Objectives:
[1] Copy out the records word for word, from the line containing "At what coordinates" down through the last line of the records.
[2] Write the next part of the passage on speeding up grokking, starting right after its final sentence.

[Provided text start]

Grokking is a newly developed phenomenon where a model starts to generalize well long after it has overfitted to the training data. It was first seen in a two-layer Transformer trained on a simple dataset. In grokking, generalization occurs only after many more training iterations than overfitting. This requires high computational resources, making it less practical for most machine learning practitioners with limited resources. To fully understand this unusual behavior, there is a need for faster generalization in these overfitting systems. The main aim is to speed up the grokking phenomenon.
An existing method, grokking is a newly discovered phenomenon that shows that overparameterized neural networks can generalize and reason beyond just memorizing the dataset. Most research focuses on understanding this mechanism, linking grokking to the double descent phenomenon, where validation error first increases and then decreases as model parameters grow. Apart from this method, optimization techniques are used in which a model’s generalization patterns vary significantly with different optimization methods like mini-batch training, choice of optimizer, weight decay, noise injection, dropout, and learning rate all affect the model’s grokking pattern.
Researchers from the Seoul National University, Korea introduced GROKFAST, an algorithm that accelerated grokking by amplifying slow gradients. Researchers proved through experiments that GROKFAST algorithms have the potential to solve a wide variety of tasks that contain images, languages, and graphs. This makes the unique artifact of immediate generalization practically useful. Further, the parameter trajectories under gradient descent are split into two components: the fast-varying, overfitting-yielding component and the slow-varying, generalization-inducing component. This analysis helps the grokking method to become 50 times faster with only a few lines of code.
During the experiment, the idea of the algorithmic dataset used in the first report on grokking is shown, where the network is a two-layer decoder-only transformer trained to predict the answer of a modular binary multiplication operation. Comparing the time to reach an accuracy of 0.95, the validation accuracy keeps improving longer. It reaches its peak 97.3 times later than the training accuracy, which quickly reaches its maximum and starts overfitting. Further, hyperparameters are selected from a simple grid search, and found that the filter works best when λ(scalar factor) = 5 and w(window size) = 100. Also, there is a reduction of 13.57 times in the number of iterations to reach the validation accuracy of 0.95, which is a good result.

[Provided text end]
[Data for the task start]

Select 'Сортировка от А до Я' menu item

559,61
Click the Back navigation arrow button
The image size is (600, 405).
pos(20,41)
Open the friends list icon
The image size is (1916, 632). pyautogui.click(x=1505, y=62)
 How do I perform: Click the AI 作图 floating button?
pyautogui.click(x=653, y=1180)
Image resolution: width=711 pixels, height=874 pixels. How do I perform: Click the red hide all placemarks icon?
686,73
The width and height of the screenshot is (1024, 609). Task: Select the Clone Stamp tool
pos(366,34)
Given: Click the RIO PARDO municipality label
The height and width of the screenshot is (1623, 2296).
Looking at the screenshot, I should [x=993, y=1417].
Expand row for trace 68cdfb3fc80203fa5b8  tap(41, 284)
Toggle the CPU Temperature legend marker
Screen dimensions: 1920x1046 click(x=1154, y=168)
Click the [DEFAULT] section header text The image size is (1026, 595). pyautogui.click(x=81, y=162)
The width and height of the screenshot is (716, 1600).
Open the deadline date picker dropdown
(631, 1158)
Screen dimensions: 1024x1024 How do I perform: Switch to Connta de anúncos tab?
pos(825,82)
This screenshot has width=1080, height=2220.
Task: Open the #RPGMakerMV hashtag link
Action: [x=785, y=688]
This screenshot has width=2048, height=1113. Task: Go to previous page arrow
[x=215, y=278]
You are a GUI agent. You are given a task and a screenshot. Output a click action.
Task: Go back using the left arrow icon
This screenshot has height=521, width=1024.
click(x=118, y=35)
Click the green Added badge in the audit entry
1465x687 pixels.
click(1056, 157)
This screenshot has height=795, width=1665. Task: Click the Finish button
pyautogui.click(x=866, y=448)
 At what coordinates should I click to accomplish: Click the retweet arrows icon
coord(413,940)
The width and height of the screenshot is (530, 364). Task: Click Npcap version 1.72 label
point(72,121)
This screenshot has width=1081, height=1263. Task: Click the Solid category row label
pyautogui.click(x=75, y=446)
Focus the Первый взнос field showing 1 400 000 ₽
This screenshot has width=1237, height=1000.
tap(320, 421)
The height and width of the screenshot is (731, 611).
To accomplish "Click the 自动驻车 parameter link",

[Data for the task end]

Per-task outputs:
[1]
 At what coordinates should I click to accomplish: Click the retweet arrows icon
coord(413,940)
The width and height of the screenshot is (530, 364). Task: Click Npcap version 1.72 label
point(72,121)
This screenshot has width=1081, height=1263. Task: Click the Solid category row label
pyautogui.click(x=75, y=446)
Focus the Первый взнос field showing 1 400 000 ₽
This screenshot has width=1237, height=1000.
tap(320, 421)
The height and width of the screenshot is (731, 611).
To accomplish "Click the 自动驻车 parameter link",

[2]
The proposed method is based on the idea that slow gradients (low-pass filtered gradient updates) help in generalization. The training dynamics of a model are interpreted under grokking as a state transition, where the model goes through three stages:
- Initialized, where both the training and validation losses are not saturated
- Overfitted, where the training loss is completely saturated but validation loss is not saturated
- Generalized, where both losses are saturated
Moreover, research suggests that the weight decay hyperparameter significantly plays a critical role in the grokking phenomenon.
In conclusion, researchers from the Seoul National University, Korea have proposed an algorithm, GROKFAST, that accelerated grokking phenomenon by amplifying slow gradients. The analysis of how each model parameter changes into a random signal during training iteration helps to separate gradient updates into fast-varying and slow-varying components. Despite showing outstanding results, there is a limit in the utilization by GROKFAST that needs w times more memory to store all the previous gradients. Also replication of the model parameters also makes the training slower.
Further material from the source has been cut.